That's me. Have you ever taken a picture and say, "Is that me?"
I call this, "The Fat Girl Complex"
More than often I walk into the the Plus Size section.
More than often I still think I am overlooked.
More than often the mental image of myself in my head is still 264 pounds.
The feeling doesnt go away.
I was so used to being heavy for SOOO long, that "Small Stefanie" is kinda of hard to adjust too.
YOure probably thinking, "Are you serious?" Im dead serious. I can take all the selfies I want but sometimes the mental image I have of me (keyword is :Sometimes) is of a bigger Stefanie.
And lemme tell you...maintaining is a beast. I am constantly struggling.

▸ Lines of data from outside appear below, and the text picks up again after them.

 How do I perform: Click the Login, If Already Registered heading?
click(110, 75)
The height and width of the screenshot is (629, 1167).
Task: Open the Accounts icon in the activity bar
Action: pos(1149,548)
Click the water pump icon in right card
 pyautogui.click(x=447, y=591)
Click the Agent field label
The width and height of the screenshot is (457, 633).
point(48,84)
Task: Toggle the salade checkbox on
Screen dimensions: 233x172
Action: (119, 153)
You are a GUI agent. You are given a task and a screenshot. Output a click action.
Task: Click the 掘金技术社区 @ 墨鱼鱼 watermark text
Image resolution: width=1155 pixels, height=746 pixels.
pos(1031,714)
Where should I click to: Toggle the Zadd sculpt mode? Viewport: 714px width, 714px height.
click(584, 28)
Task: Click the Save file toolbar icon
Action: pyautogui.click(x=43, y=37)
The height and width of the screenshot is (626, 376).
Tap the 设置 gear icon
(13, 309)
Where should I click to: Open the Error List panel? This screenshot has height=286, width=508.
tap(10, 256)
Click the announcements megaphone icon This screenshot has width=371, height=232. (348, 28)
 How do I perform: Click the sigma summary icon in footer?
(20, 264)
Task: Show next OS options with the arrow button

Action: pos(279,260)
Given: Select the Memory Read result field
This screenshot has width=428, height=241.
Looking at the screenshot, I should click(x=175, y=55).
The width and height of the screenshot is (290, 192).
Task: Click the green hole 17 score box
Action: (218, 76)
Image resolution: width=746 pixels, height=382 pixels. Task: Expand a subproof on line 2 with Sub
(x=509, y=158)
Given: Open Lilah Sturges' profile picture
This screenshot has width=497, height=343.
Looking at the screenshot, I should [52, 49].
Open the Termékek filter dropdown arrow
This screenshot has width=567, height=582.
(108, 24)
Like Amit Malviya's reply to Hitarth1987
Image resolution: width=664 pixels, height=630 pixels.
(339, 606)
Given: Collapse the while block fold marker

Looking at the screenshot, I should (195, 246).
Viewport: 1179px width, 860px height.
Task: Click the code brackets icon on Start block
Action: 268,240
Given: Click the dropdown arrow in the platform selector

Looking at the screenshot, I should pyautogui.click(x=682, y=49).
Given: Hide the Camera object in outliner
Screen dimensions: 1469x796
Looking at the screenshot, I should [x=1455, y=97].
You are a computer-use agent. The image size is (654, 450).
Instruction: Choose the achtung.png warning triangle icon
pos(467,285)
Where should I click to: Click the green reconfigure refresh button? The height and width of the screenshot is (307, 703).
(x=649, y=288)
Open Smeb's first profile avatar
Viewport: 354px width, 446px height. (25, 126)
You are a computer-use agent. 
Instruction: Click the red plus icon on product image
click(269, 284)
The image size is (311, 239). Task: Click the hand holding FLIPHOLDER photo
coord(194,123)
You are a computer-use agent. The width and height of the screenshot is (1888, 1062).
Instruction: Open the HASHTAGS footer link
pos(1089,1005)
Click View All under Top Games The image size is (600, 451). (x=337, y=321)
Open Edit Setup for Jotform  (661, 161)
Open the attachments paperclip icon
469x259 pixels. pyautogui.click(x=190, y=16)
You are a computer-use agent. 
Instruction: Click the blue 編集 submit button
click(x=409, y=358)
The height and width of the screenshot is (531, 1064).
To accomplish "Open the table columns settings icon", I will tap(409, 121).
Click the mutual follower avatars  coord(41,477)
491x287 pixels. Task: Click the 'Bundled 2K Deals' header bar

When people tell me, "Well the hard part is over!" I look at them insane. It's not. The hardest part is NOT gaining it all back and it's so easy too!
I get in the "Well it wont hurt me" mentality and before you know it, Im feeling sick to my stomach and remembering how easy it is to gain than to lose.
I guess I am just ranting.
Happy Saturday Kiddos!
2 comments:
Reading this post, you sound just like me. I know exactly how you're feeling. Take care and stay positive.
Dear STEF, you have build a strong foundation through this journey of yours. You've managed to accomplished something many women wish to do but aren't mentally strong or motivated enough to seek through till the end. YOU have gone through a lot of battles to be here today. You've worked HARD to mold your body into the physic you worked hard to get. So remember that you are stronger than ever before. You stand tall and proud... Remember how hard it's been to be fit and healthy. Remember that YOU SHOULD BE a HAPPY butterfly that's no longer in her cocoon(figuratively speaking);). Sooo in closing; SMILE!!! cuz damn you look tooo good to be a THUG. sincerely.. a big fan.